Return current real-time MPH for every California highway covered by ABC7's traffic map — per road, per direction, with active incidents — by querying the Sigalert/Total Traffic Network JSON backend that the abc7news.com/traffic/ page embeds via iframe.

skill.md
name
cali-highway-traffic
title
California Highway Traffic Speeds (MPH per Highway)
description
>- Return current real-time MPH for every California highway covered by ABC7's traffic map — per road, per direction, with active incidents — by querying the Sigalert/Total Traffic Network JSON backend that the abc7news.com/traffic/ page embeds via iframe.
website
abc7news.com
category
transportation
tags
- traffic - highways - california - real-time - mph - sigalert - bay-area
source
'browserbase: agent-runtime 2026-05-19'
updated
'2026-05-19'
recommended_method
api
alternative_methods
- method: browser rationale: >- Only useful if the JSON endpoints start returning 4xx — the embedded Sigalert map renders speeds into canvas tiles (not DOM text), so the browser fallback still has to read the same three JSON URLs out of performance.getEntriesByType('resource'). ~100× slower than direct fetch and adds no information.
verified
false
proxies
false

California Highway Traffic Speeds (MPH per Highway)

Purpose

Return the current real-time vehicle speed (MPH) for every California highway covered by ABC7 San Francisco's traffic map — broken down per road, per direction, per sensor — along with active incidents and traffic camera references. The data is sourced from the Sigalert / Total Traffic Network (TTN) backend that ABC7 embeds via the partner=kgo-tv iframe at abc7news.com/traffic/. Read-only; never posts or alters data.

When to Use

  • "What's the current speed on I-580 eastbound?"
  • "Which Bay Area freeways are running below 30 MPH right now?"
  • A commute / routing agent that needs a regional MPH snapshot to score alternatives.
  • A traffic-monitoring agent producing alerts when a highway segment drops below a threshold.
  • Any task framed as "MPH for each highway" / "current freeway speeds" on a California ABC7 affiliate's traffic page.

Workflow

The ABC7 traffic page (abc7news.com/traffic/) is a thin shell that embeds an iframe to sigalert.com/Custom/Map.asp?partner=kgo-tv. The map is rendered client-side from three plain JSON endpoints with no auth, no cookies, no anti-bot, no proxy requirement. Lead with the JSON API — it returns the entire region's MPH-per-sensor table in a single GET. Browser-driving the embedded map is a ~100× slower fallback (panning + clicking each pin to read its tooltip), and browse snapshot of the rendered map exposes none of the speed values (they're drawn into canvas tiles, not DOM text).

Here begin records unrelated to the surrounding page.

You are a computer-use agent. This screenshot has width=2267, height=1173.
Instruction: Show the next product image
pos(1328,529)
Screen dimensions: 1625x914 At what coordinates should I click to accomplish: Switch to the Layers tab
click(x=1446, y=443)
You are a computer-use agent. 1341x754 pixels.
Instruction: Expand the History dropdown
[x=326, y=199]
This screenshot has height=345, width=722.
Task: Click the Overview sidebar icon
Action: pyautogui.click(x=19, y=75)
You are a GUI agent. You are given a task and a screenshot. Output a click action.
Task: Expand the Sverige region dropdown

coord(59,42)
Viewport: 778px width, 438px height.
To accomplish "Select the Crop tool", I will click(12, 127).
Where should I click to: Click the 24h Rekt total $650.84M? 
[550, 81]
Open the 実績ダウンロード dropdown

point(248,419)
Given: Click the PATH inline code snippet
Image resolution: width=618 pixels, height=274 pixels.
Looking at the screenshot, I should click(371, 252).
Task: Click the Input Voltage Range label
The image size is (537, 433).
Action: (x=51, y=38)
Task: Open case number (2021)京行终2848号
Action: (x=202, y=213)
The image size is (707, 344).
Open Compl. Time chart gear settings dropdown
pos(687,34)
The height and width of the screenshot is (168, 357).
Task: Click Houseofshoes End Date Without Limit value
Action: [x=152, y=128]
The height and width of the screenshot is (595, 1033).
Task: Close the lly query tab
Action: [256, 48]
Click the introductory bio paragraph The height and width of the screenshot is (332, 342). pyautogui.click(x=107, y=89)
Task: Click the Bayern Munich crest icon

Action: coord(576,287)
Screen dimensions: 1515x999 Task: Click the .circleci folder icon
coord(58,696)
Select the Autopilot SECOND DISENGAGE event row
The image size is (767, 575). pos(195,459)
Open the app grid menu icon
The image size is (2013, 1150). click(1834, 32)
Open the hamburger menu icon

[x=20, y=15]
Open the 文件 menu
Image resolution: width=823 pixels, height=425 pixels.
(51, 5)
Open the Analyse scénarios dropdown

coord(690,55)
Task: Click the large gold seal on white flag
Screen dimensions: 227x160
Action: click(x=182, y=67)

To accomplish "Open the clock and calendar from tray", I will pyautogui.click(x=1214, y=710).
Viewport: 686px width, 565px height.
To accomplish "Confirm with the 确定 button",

Three regions are exposed by the same backend: NoCal (San Francisco Bay Area — what partner=kgo-tv shows), SoCal (Los Angeles — same backend serves KABC-TV's affiliate equivalent), and CenCal (Central Valley). Each region is independent — fetch one region's bundle to answer questions about it.

1. Resolve the current data path (cache-busting indirection)

GET https://www.sigalert.com/Data/{Region}/path.json

Returns:

{
  "path": "NoCal/3~j",
  "cacheBuster": 31811789,
  "updateTime": 1779168624001,
  "version": 29400181
}

path rotates every ~30s (the ~j / ~k / ~l suffix is the slot; 1~j, 2~j, 3~j form a small rotation). You must re-fetch path.json before each live-data pull — pinning a stale path returns the snapshot from the moment it was current, not "now".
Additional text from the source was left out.